Text for analysis:
◆ ◆ ◆ ◆

Mayakovsky strives for strong visual impressions. The Phosphorescent Woman, a symbol of socialist perfection, shines like no citizen of 1930 can. Mayakovsky creates memorable visual tableaux: actors seated in the theater chairs facing the audience seated in theater chairs (act 3), a bifurcated stage (act 2) where action takes place with dancelike precision on alternate sides of Pobedonosikov’s door, and the explosions of the time machine that bring the Phosphorescent Woman suddenly onstage and later whisk the transferees away. Perhaps the best visual effect is invisible: the time machine itself. There are no props, structures, or appurtenances to define it. The cast creates it with pantomime, perhaps in the same way citizens create the good state—by acting as if it is really there.

Critical Context

An earlier Mayakovsky play, Klop (pr. 1929; The Bedbug, 1960), had the goal, in Mayakovsky’s words, of “unmasking the bourgeoisie of today.” Set both in 1929 and in an efficient (but strangely unappealing) socialist future, the satirical play was successfully performed. The Bathhouse did not fare as well. Although Vladimir Lenin himself, father of the Bolshevik Revolution, warned of the dangers of bureaucracy, The Bathhouse mounted such a savage attack on governmental bureaucracy that it offended much of its audience when first produced. Audiences viewed it stonily, as if they did not understand. Critics reviewed it harshly, understanding only too well its satire on the current state of the nation. Mayakovsky said publicly that he would try to fix it, but he changed nothing. Despondent over the failure of The Bathhouse as well as over events in his personal life, Mayakovsky committed suicide only three months after its initial production. Since that time, the play has gained significant recognition.

Technically the play is typically Mayakovsky. Its outward appearances are as unconventional as much of his previous work in poetry and drama was. His verse scatters words across a page; if other poets fit words together to express an idea, Mayakovsky separates them to express an idea. His drama collects elements from many sources (politics, history, literature, religion) and mimics the varied ways that people assemble (in rallies, on public transportation, at parties). Mayakovsky was a tireless experimenter who used literature to confront readers. He did not wish to amuse them, entertain them, or educate them; he wanted to provoke them into action.

◆ ◆ ◆ ◆

Collected data
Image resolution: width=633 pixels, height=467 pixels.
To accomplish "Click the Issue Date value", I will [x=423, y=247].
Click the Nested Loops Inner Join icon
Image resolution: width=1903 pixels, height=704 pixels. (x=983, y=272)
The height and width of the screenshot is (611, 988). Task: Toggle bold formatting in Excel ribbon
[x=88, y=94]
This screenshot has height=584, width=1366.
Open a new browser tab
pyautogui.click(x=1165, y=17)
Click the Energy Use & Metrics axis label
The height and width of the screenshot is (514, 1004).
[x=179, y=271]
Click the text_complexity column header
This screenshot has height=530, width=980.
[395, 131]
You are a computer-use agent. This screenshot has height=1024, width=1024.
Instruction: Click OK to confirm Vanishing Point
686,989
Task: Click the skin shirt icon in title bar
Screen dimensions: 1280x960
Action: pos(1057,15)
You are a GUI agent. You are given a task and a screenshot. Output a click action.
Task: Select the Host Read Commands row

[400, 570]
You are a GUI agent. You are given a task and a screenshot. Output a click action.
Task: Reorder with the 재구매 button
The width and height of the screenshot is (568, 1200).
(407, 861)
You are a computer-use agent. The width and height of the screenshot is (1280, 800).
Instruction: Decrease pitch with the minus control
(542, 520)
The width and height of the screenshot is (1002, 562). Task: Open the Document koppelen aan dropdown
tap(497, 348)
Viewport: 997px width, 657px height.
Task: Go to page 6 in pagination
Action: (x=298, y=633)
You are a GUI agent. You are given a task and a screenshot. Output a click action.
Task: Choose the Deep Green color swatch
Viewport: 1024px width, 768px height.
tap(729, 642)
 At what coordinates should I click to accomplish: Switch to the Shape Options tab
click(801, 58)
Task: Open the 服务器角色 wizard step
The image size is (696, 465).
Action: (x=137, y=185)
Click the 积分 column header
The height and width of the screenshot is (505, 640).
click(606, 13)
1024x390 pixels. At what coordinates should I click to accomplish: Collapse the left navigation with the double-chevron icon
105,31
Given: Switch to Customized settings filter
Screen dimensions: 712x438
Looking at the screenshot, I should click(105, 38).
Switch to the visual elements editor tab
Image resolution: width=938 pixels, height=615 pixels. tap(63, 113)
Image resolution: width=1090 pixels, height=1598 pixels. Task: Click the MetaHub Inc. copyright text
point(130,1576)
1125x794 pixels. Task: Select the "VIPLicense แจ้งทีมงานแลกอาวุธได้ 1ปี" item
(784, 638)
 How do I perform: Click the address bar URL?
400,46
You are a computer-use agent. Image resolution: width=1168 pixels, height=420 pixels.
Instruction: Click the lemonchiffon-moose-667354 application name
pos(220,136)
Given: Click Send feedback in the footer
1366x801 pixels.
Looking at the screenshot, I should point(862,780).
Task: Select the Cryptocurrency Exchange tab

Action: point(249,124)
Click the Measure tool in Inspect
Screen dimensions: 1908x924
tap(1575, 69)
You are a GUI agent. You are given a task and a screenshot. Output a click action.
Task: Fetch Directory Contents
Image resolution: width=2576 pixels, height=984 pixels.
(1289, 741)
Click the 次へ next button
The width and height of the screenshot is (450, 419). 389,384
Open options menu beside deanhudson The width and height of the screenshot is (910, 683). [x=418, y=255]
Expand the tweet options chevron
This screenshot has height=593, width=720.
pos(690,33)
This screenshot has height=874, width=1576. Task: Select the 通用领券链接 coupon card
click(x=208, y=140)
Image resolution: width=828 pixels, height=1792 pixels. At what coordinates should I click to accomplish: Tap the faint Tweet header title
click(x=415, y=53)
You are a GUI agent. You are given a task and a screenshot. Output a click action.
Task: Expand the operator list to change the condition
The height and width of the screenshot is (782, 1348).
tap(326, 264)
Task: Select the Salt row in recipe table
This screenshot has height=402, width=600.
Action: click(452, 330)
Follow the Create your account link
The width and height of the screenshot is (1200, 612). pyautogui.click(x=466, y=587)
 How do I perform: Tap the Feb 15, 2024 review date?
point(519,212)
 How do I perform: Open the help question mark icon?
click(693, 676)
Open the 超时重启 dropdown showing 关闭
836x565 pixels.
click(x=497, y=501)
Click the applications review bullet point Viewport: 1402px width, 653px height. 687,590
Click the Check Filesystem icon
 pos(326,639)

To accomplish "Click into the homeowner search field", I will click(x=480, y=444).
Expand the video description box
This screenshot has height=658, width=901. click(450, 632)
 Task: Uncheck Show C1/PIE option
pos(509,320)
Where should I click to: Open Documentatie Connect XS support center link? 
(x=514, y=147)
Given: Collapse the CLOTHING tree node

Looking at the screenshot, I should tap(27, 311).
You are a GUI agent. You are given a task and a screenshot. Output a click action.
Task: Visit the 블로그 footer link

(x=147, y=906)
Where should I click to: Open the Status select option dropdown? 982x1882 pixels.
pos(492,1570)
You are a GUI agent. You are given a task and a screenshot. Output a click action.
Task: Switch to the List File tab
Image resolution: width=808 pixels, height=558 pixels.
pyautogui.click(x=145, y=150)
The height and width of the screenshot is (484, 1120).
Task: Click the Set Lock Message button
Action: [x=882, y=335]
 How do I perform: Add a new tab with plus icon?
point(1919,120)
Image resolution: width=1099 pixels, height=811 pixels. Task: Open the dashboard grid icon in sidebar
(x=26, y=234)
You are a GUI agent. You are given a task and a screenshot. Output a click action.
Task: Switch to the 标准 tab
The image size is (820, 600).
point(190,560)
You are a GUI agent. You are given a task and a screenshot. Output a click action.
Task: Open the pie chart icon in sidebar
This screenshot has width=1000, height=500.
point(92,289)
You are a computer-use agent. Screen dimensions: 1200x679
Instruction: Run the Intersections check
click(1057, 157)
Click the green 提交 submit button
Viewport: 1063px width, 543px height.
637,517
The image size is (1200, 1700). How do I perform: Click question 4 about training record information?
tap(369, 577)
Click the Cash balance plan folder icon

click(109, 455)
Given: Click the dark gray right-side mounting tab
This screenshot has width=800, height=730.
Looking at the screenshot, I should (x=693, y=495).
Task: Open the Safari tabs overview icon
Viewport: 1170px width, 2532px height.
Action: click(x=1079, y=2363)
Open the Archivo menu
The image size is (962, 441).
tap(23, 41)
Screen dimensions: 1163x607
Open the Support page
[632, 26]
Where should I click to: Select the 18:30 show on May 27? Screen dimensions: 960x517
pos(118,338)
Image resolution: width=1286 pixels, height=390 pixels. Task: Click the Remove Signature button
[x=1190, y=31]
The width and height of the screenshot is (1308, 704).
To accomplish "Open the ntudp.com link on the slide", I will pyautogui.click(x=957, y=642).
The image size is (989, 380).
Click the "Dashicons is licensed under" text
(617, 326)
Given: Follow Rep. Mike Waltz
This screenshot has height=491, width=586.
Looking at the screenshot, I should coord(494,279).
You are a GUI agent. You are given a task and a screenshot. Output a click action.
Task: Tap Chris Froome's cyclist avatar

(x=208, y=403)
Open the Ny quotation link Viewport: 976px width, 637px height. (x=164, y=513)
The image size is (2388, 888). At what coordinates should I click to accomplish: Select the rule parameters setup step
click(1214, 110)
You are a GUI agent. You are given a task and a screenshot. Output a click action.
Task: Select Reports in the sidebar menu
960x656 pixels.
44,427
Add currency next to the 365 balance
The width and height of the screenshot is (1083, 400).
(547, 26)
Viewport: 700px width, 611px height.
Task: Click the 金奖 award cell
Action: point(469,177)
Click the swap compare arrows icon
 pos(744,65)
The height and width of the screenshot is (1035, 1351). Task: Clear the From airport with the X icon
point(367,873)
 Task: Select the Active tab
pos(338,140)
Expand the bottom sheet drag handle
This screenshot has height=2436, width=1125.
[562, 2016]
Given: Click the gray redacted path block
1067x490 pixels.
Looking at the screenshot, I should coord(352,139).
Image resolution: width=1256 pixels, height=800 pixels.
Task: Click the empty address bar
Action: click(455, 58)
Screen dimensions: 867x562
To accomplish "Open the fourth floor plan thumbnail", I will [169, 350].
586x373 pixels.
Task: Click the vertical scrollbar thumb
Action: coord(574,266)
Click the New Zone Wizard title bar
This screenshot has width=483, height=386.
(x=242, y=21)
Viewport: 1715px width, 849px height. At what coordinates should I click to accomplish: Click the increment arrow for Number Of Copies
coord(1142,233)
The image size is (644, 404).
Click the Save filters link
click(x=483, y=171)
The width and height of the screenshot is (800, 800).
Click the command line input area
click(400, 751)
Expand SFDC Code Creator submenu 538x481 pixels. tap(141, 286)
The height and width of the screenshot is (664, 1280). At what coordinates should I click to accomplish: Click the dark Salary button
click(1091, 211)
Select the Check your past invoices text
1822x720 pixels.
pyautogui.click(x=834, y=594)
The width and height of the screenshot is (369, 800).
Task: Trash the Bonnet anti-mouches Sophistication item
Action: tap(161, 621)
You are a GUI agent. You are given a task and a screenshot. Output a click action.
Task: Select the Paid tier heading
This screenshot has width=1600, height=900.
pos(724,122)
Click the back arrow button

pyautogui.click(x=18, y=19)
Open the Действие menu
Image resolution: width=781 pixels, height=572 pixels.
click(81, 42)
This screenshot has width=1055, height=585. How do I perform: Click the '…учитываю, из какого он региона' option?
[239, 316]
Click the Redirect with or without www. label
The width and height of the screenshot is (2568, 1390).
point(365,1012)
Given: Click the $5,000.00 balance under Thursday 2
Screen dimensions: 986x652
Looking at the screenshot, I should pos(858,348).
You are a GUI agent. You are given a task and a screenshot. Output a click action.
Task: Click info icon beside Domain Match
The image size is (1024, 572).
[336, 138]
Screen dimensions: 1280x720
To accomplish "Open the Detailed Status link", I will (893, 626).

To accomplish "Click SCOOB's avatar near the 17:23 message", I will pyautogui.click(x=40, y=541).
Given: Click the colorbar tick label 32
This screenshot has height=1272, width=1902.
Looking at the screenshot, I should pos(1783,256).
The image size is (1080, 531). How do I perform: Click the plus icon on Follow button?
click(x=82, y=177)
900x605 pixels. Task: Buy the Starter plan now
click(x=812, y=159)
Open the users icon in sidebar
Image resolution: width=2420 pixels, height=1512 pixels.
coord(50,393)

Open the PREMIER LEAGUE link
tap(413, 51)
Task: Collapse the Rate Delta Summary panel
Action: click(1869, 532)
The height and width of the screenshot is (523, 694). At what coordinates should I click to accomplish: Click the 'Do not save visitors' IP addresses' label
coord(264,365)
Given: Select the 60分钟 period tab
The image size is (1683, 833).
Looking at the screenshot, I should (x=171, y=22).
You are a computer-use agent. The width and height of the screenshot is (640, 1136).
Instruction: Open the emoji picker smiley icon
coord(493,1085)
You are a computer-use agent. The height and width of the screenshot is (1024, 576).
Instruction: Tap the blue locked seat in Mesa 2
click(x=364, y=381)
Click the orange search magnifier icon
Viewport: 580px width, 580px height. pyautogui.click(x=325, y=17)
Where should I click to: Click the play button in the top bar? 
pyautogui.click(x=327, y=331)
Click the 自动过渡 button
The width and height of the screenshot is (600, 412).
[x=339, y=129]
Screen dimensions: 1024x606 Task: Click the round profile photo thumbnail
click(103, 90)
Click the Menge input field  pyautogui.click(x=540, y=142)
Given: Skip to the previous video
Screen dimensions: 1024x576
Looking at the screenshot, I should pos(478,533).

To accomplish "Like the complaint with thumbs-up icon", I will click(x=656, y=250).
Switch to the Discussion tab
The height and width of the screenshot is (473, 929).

◆ ◆ ◆ ◆

Quote the passage on Mayakovsky from "Mayakovsky strives for" through "is really there.", word for word. Draw only on the passage on Mayakovsky, not on the items.

Response to this task:
Mayakovsky strives for strong visual impressions. The Phosphorescent Woman, a symbol of socialist perfection, shines like no citizen of 1930 can. Mayakovsky creates memorable visual tableaux: actors seated in the theater chairs facing the audience seated in theater chairs (act 3), a bifurcated stage (act 2) where action takes place with dancelike precision on alternate sides of Pobedonosikov’s door, and the explosions of the time machine that bring the Phosphorescent Woman suddenly onstage and later whisk the transferees away. Perhaps the best visual effect is invisible: the time machine itself. There are no props, structures, or appurtenances to define it. The cast creates it with pantomime, perhaps in the same way citizens create the good state—by acting as if it is really there.